Last week I reviewed a nice GPS navigator for Palm OS PDAs, and in the prevailing spirit of congenial bipartisanship, I wanted to give equal time to that other PDA camp, the Pocket PC. Dell's system, built for the Axim X30 and X5, actually works with most newer Pocket PCs that have Bluetooth wireless networking.

Like the TomTom system for Palm, the Dell's program shows a colorful map, and your movement on it. You can either view things in two dimensions, looking straight down at the map, or three dimensions, a true bird's eye view. It calls out upcoming turns in a woman's voice through the Pocket PC's built-in speaker — she has a nice Irish lilt — and can calculate routes taking into consideration detours or stopovers you'd like to make.

I found Dell's system, developed by Navteq, exceptionally good at certain things: when you pass a turn you're supposed to make, it recalculates your route instantly, and if it can see a useful route ahead, it lets you continue on rather than making you double back. It also presents many "points of interest," so you can find restaurants (listed by style and ethnicity), parks, hotels and hospitals. It does lose a few points by burying gas stations under the heading "Transport," since gas stations are so crucial to the wandering driver they should have their own heading.

The Dell system makes accommodations for users who may not have an extra memory card to spare. During set-up, you can pick a city and then identify a radius around it.
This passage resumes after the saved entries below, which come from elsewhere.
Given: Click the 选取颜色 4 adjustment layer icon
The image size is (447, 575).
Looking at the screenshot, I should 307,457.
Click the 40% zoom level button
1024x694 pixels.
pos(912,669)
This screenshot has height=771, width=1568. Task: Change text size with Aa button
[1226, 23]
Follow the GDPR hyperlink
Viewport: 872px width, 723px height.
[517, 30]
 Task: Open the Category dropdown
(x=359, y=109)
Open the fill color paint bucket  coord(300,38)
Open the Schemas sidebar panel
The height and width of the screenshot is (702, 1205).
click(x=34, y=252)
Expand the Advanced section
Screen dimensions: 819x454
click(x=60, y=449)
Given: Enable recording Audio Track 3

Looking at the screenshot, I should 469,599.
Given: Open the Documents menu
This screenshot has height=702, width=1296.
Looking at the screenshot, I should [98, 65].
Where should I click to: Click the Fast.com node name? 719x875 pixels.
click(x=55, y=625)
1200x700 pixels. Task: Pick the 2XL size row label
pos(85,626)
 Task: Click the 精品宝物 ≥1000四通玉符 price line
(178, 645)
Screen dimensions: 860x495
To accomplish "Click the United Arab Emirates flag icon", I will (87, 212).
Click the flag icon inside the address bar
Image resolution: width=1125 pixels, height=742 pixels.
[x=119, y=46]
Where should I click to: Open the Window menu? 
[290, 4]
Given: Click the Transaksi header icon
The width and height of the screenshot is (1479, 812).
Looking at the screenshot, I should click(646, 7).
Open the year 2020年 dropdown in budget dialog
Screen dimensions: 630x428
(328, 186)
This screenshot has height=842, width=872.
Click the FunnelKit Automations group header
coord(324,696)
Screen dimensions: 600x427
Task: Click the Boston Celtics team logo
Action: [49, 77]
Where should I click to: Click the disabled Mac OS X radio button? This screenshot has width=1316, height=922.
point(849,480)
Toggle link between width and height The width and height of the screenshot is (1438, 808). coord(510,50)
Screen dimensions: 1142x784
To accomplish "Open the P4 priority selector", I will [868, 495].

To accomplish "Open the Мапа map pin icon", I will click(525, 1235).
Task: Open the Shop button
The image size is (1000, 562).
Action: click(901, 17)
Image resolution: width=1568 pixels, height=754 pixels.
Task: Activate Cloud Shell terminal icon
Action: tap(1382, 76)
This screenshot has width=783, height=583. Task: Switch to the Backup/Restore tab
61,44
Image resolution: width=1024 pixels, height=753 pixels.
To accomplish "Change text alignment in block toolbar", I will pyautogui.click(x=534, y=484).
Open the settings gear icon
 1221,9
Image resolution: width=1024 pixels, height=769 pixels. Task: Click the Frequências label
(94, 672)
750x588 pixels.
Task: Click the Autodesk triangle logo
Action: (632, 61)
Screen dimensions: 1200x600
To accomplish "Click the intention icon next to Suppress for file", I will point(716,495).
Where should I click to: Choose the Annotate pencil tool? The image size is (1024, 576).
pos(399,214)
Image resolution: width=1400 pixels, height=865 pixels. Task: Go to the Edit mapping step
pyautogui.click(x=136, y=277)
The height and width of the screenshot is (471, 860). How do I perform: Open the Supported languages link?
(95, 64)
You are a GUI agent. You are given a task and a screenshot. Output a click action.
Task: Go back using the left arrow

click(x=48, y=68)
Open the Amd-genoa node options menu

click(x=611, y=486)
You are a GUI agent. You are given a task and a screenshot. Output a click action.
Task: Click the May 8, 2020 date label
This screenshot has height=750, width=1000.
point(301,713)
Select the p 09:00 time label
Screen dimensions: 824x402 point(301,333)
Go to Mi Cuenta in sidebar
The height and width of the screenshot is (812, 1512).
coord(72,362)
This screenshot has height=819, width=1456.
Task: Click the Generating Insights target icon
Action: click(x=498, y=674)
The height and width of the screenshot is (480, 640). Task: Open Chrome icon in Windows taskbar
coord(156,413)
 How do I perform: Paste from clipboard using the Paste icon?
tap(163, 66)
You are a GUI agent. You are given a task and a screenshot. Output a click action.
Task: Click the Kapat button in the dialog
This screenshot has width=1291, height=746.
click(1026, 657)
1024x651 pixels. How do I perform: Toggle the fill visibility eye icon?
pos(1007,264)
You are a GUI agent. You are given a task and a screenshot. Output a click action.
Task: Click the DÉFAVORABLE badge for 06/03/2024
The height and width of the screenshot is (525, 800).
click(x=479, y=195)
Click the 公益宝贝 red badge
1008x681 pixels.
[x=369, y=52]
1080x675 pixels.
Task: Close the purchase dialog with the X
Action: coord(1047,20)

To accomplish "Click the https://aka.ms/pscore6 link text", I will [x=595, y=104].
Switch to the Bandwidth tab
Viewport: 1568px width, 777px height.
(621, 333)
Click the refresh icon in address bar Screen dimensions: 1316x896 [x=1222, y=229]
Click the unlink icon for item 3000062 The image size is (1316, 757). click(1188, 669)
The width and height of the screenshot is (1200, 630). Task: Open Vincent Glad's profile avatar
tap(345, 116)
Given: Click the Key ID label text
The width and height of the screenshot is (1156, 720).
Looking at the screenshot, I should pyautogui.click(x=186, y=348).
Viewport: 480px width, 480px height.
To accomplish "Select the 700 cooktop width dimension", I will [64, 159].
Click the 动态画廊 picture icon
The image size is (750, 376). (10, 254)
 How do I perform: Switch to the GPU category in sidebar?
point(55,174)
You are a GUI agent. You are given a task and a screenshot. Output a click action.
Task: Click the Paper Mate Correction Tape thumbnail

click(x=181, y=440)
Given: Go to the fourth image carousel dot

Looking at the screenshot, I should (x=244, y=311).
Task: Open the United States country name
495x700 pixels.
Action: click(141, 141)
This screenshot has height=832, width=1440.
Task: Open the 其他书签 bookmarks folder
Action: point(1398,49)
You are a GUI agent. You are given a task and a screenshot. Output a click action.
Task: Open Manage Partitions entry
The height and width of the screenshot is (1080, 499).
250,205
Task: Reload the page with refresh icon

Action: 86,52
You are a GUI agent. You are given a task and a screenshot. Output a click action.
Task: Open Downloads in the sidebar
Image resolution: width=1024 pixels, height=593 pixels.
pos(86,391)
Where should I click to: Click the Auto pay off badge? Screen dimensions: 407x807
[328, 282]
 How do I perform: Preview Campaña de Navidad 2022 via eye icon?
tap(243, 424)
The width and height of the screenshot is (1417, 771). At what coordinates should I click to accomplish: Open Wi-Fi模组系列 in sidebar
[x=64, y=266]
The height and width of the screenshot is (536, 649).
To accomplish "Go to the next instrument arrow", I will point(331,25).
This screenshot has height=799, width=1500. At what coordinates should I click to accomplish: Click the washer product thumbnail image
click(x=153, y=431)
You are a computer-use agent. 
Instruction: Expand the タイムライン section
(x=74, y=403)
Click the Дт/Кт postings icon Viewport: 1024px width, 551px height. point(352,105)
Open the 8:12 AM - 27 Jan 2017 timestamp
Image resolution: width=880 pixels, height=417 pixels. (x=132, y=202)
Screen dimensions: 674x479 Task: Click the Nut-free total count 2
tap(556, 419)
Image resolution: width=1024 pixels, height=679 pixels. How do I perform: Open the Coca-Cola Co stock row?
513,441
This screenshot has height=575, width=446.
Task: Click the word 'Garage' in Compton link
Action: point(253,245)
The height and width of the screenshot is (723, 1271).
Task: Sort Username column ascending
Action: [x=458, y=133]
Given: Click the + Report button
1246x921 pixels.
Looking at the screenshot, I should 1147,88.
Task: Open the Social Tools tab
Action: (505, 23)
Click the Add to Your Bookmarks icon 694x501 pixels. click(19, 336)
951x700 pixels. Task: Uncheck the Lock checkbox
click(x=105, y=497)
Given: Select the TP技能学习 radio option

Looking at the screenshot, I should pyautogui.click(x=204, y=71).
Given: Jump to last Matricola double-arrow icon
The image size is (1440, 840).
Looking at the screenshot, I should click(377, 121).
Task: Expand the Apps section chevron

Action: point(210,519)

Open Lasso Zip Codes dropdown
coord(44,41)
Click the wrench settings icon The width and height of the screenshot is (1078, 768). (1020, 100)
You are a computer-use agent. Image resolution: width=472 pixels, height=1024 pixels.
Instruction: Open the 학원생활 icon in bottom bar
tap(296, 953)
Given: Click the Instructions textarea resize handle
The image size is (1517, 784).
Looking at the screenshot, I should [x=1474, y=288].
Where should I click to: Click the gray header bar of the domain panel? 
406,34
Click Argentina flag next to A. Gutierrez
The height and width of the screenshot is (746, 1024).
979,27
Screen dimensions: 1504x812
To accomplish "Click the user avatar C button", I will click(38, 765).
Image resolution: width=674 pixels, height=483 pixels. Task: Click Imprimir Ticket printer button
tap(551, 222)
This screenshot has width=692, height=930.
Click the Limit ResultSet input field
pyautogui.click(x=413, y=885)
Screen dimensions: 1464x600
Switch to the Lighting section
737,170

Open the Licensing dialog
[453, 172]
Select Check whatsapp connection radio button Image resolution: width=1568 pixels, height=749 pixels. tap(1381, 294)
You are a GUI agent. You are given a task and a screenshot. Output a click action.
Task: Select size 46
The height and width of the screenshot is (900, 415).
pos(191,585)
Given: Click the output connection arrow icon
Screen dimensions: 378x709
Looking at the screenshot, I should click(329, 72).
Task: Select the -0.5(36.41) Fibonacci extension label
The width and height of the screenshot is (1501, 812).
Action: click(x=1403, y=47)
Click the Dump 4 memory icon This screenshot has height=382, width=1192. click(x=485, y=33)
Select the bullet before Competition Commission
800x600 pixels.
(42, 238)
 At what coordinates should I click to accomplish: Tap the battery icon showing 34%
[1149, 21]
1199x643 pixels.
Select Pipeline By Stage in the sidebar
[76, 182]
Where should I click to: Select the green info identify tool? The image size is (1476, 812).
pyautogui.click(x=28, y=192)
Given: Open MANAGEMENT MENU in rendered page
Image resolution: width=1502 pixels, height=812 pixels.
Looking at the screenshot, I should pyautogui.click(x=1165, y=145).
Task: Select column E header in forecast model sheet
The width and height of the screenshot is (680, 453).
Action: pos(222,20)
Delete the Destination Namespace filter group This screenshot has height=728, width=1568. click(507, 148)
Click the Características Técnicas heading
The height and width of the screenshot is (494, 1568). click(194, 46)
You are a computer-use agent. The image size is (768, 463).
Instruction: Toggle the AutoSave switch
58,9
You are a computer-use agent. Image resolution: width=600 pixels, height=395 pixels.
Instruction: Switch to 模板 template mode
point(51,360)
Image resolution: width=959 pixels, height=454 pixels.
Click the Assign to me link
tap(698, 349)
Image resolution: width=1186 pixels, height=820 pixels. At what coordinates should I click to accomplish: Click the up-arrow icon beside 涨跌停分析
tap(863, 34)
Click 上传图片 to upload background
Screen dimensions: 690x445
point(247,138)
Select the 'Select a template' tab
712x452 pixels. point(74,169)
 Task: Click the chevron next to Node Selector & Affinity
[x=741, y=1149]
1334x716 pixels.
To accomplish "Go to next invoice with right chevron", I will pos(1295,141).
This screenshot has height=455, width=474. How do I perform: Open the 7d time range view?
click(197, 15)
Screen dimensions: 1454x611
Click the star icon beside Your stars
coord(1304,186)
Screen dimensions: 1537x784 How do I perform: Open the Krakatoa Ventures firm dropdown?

A complete 25-mile-radius map of a decent-sized city like Indianapolis — with points of interest — only takes up 7 MB, and has a good chance of fitting into the spare on-board memory of your Pocket PC. A 50-mile radius map of New York is 33MB.

This is great for roadtrippers who know roughly where they're going but want help when they get there. The trouble is that if you're driving long distances and want turn-by-turn instructions the whole way, you're going to have to buy a big memory card (256MB or 512MB). There's no slimmed-down "major highways" map. You either pick cities, or stitch together whole states. New York and Pennsylvania combined exceed the storage on a 128MB card.

When you get the kit — which comes with a well-designed windshield-mounted holster, the GPS receiver module itself and a power plug for both devices — you will have to make sure your Pocket PC's backlight stays on when its plugged into a power source, or else your map will vanish every few minutes. (You do this in the Brightness setting, under "External Power".) Also, though the Dell Axim X30 can switch to a widescreen "landscape" view, ideal for navigation, the current version of the software doesn't support this. Dell assures me that a future version will support it.